Records for the exercise
================================

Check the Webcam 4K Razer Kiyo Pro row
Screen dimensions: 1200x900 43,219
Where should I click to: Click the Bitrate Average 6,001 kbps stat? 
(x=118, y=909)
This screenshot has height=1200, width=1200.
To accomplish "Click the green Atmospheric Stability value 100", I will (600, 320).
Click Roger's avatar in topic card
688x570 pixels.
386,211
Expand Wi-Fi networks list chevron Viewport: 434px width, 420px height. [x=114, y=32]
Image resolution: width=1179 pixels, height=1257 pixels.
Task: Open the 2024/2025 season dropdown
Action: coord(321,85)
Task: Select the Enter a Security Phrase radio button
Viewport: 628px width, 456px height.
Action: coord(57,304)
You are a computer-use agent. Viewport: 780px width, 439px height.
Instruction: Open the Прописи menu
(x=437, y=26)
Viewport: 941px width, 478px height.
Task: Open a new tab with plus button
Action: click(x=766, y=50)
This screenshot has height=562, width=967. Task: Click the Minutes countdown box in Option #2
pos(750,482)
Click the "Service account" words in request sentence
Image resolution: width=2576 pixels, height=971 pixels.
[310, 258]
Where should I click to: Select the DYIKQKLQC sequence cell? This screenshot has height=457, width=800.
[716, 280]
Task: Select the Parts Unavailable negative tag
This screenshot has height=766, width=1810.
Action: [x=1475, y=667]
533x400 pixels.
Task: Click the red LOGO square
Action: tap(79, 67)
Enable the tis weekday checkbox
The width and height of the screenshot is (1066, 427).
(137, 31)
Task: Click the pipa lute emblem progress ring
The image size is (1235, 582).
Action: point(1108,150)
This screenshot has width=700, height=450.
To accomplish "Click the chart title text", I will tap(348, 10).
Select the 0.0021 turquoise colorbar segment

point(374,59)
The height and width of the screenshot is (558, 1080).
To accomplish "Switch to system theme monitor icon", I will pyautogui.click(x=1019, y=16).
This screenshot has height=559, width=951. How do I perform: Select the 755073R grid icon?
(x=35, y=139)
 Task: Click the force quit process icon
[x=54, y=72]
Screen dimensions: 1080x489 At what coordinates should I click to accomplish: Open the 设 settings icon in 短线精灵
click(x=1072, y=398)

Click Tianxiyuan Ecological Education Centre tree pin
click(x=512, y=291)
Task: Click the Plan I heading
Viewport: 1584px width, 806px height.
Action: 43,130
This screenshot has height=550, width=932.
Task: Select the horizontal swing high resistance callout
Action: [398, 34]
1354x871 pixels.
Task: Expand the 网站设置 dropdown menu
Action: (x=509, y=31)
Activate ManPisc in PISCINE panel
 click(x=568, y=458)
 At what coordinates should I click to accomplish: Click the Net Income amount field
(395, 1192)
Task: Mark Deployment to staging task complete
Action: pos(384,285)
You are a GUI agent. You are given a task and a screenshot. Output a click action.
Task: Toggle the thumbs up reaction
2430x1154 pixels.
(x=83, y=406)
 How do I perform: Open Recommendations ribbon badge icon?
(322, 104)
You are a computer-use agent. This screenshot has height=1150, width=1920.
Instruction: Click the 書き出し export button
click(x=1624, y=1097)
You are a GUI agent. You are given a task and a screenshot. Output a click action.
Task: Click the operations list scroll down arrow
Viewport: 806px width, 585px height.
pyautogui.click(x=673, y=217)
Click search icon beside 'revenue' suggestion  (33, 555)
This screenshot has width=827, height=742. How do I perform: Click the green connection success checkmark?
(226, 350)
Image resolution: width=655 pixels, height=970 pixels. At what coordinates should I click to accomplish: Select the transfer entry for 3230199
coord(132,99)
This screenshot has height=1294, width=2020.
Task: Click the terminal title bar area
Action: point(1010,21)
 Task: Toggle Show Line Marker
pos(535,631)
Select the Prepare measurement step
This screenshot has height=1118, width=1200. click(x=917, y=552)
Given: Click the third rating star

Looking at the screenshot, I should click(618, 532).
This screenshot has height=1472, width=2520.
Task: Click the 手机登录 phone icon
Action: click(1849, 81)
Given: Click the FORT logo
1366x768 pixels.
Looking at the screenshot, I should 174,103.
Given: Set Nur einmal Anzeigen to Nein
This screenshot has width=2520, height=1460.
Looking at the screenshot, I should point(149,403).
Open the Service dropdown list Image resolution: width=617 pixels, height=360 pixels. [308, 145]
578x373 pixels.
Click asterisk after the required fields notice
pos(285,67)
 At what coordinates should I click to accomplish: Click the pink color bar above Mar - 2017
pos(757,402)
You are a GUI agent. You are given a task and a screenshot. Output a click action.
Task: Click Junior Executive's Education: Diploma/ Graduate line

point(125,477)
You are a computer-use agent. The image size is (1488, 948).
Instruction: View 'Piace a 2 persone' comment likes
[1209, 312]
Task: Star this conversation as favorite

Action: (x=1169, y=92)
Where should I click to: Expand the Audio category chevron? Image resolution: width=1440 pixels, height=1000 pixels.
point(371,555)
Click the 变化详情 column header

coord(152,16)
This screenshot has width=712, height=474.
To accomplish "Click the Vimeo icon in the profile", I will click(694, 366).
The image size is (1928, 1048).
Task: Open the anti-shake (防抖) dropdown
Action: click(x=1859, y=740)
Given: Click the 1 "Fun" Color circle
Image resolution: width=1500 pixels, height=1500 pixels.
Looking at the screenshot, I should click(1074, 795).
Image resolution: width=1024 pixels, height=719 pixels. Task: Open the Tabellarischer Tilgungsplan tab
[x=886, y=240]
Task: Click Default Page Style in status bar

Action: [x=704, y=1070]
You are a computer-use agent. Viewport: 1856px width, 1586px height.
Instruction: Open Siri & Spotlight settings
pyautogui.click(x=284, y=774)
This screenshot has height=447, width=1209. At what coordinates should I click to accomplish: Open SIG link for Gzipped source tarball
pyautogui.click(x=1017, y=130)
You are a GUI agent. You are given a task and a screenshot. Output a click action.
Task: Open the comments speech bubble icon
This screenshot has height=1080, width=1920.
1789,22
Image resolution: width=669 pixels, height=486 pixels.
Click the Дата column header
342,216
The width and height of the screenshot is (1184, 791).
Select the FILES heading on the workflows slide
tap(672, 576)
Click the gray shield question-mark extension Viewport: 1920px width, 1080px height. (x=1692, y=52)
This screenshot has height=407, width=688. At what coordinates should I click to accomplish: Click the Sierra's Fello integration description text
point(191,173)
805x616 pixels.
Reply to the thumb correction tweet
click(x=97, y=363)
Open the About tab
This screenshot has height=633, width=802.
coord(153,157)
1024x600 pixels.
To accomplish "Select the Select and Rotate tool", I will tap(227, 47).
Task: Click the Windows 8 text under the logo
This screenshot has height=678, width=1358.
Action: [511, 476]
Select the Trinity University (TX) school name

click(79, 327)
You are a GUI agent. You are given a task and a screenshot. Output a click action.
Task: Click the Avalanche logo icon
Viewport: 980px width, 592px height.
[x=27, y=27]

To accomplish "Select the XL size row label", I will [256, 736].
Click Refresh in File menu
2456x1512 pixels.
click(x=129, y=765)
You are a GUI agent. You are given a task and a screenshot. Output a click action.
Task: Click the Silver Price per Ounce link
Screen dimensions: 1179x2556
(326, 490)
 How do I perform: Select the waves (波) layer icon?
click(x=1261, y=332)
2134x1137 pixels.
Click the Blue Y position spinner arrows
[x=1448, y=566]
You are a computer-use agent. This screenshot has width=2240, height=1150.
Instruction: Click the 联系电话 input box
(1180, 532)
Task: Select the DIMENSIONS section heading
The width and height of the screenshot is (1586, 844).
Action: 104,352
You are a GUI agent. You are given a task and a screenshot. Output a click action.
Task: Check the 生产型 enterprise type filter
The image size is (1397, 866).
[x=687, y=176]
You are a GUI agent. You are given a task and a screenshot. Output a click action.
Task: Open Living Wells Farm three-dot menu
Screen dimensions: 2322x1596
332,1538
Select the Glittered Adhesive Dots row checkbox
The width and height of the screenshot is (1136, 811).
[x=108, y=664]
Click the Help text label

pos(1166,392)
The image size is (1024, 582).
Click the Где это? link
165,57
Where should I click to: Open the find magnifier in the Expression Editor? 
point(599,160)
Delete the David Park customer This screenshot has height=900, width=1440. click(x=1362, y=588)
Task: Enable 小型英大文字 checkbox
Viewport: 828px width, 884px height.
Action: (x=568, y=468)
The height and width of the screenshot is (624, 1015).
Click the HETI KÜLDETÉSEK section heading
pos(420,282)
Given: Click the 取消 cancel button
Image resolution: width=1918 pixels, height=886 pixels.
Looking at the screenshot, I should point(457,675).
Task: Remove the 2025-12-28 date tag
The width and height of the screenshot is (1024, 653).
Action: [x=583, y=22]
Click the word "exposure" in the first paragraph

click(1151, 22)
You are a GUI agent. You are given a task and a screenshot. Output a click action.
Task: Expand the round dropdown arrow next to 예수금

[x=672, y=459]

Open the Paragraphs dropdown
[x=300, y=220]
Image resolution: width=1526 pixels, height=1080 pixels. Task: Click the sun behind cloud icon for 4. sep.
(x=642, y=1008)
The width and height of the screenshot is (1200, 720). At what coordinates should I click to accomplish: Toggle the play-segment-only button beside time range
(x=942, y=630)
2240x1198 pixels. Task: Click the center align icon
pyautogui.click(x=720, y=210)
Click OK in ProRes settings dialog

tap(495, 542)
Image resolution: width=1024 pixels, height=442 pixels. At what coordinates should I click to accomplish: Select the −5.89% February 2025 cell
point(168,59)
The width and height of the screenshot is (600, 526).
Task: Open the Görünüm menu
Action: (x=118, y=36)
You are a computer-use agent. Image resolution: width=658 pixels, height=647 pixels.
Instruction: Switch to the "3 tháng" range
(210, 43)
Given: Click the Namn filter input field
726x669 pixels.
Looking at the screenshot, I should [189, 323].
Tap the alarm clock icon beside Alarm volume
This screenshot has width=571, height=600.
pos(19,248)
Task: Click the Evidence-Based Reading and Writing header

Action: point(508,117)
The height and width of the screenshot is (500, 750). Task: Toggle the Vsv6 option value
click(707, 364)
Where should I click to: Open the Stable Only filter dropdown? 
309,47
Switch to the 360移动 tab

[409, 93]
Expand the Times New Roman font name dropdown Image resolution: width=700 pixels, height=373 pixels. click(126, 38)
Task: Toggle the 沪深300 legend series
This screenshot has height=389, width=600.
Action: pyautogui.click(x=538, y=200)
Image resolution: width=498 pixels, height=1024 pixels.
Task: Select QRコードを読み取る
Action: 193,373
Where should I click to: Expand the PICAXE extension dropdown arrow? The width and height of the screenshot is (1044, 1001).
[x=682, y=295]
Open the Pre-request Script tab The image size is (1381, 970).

================================

Request
Reproduce the material from the line that contains "This screenshot has height=559, width=951." through the line that contains "click(x=1624, y=1097)", changing "thumbs up" to "thumbs down" and leaving everything else unchanged.

Written solution
This screenshot has height=559, width=951. How do I perform: Select the 755073R grid icon?
(x=35, y=139)
 Task: Click the force quit process icon
[x=54, y=72]
Screen dimensions: 1080x489 At what coordinates should I click to accomplish: Open the 设 settings icon in 短线精灵
click(x=1072, y=398)

Click Tianxiyuan Ecological Education Centre tree pin
click(x=512, y=291)
Task: Click the Plan I heading
Viewport: 1584px width, 806px height.
Action: 43,130
This screenshot has height=550, width=932.
Task: Select the horizontal swing high resistance callout
Action: [398, 34]
1354x871 pixels.
Task: Expand the 网站设置 dropdown menu
Action: (x=509, y=31)
Activate ManPisc in PISCINE panel
 click(x=568, y=458)
 At what coordinates should I click to accomplish: Click the Net Income amount field
(395, 1192)
Task: Mark Deployment to staging task complete
Action: pos(384,285)
You are a GUI agent. You are given a task and a screenshot. Output a click action.
Task: Toggle the thumbs down reaction
2430x1154 pixels.
(x=83, y=406)
 How do I perform: Open Recommendations ribbon badge icon?
(322, 104)
You are a computer-use agent. This screenshot has height=1150, width=1920.
Instruction: Click the 書き出し export button
click(x=1624, y=1097)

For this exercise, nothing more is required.